We can also use the ``partial_fit`` method multiple times if our data is too big and needs to be passed in chunks. 

Finally, we can use the ``accuracy_score`` utility to see the fraction of predicted labels that match their true value:

In [None]:
from sklearn.metrics import accuracy_score
accuracy_score(ytest, y_model)

With an accuracy topping 97%, we see that even this very naive classification algorithm is effective for this particular dataset!

## 5.6 Unsupervised learning example: Iris dimensionality

As an example of an unsupervised learning problem, let's take a look at reducing the dimensionality of the Iris data so as to more easily visualize it.
Recall that the Iris data is four dimensional: there are four features recorded for each sample.

The task of dimensionality reduction is to ask whether there is a suitable lower-dimensional representation that retains the essential features of the data.
Often dimensionality reduction is used as an aid to visualizing data: after all, it is much easier to plot data in two dimensions than in four dimensions or higher!

Here we will use principal component analysis (PCA), which is a fast linear dimensionality reduction technique.
We will ask the model to return two components—that is, a two-dimensional representation of the data.

Following the sequence of steps outlined earlier, we have:

In [None]:
from sklearn.decomposition import PCA  # 1. Choose the model class
model = PCA(n_components=2)            # 2. Instantiate the model with hyperparameters
model.fit(X_iris)                      # 3. Fit to data.

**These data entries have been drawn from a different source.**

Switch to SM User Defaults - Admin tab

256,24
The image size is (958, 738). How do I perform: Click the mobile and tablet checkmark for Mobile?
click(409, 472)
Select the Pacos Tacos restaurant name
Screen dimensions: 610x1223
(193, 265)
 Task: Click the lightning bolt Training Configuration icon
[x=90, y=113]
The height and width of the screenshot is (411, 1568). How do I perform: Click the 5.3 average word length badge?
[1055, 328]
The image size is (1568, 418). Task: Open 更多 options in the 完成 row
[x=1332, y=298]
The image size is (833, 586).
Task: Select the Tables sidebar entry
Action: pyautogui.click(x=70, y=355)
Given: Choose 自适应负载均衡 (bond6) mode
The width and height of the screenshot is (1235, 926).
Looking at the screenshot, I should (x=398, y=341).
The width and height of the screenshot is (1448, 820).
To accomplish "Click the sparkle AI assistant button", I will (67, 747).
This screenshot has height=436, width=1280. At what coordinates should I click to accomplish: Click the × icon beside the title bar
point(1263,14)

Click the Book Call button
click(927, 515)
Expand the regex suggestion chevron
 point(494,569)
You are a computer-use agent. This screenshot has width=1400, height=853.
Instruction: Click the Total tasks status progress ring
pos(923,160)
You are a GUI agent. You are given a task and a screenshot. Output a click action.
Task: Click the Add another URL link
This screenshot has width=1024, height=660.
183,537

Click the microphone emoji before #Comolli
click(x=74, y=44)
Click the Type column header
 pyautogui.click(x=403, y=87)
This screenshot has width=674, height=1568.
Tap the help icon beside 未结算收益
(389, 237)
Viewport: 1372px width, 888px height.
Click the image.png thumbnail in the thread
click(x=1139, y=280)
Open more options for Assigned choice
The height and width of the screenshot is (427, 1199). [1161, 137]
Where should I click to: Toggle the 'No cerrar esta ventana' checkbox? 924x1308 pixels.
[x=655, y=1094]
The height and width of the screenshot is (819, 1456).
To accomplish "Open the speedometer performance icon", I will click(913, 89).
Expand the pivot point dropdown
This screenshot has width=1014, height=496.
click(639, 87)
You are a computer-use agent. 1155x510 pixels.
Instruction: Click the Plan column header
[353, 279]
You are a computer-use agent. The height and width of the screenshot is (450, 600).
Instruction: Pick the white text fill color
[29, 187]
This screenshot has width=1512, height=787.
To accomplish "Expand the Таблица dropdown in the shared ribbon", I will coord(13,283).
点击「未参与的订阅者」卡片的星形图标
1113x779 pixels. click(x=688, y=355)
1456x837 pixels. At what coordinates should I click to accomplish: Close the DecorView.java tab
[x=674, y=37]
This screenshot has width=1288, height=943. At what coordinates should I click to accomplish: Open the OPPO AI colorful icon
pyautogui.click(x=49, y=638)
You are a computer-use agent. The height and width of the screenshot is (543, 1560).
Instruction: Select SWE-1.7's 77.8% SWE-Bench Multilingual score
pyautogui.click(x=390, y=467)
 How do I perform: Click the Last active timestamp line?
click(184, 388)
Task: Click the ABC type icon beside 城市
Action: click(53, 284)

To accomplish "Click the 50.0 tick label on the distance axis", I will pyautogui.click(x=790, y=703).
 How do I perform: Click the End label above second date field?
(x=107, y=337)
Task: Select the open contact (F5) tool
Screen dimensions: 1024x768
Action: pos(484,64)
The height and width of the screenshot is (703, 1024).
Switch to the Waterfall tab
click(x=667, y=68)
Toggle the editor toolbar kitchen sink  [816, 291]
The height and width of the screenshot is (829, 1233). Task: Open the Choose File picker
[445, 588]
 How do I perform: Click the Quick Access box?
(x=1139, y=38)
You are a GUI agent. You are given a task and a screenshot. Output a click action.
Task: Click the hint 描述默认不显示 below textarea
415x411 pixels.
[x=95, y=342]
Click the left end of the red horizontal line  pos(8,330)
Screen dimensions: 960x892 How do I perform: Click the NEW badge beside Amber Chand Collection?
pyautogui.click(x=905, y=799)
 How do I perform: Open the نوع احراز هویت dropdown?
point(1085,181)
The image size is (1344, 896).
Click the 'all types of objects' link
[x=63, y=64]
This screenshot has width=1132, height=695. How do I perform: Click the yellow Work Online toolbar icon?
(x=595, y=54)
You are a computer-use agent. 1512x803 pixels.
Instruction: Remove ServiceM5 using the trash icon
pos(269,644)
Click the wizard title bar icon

Notice y is not specified!
X_2D = model.transform(X_iris)         # 4. Transform the data to two dimensions

iris['PCA1'] = X_2D[:, 0]
iris['PCA2'] = X_2D[:, 1]

px.scatter(
    iris,
    x = "PCA1", 
    y = "PCA2",
    color = 'species',
    width = 600,
    height = 400,
    template = 'plotly_dark',
    )


We see that in the two-dimensional representation, the species are fairly well separated, even though the PCA algorithm had no knowledge of the species labels!
This indicates to us that a relatively straightforward classification will probably be effective on the dataset, as we saw before.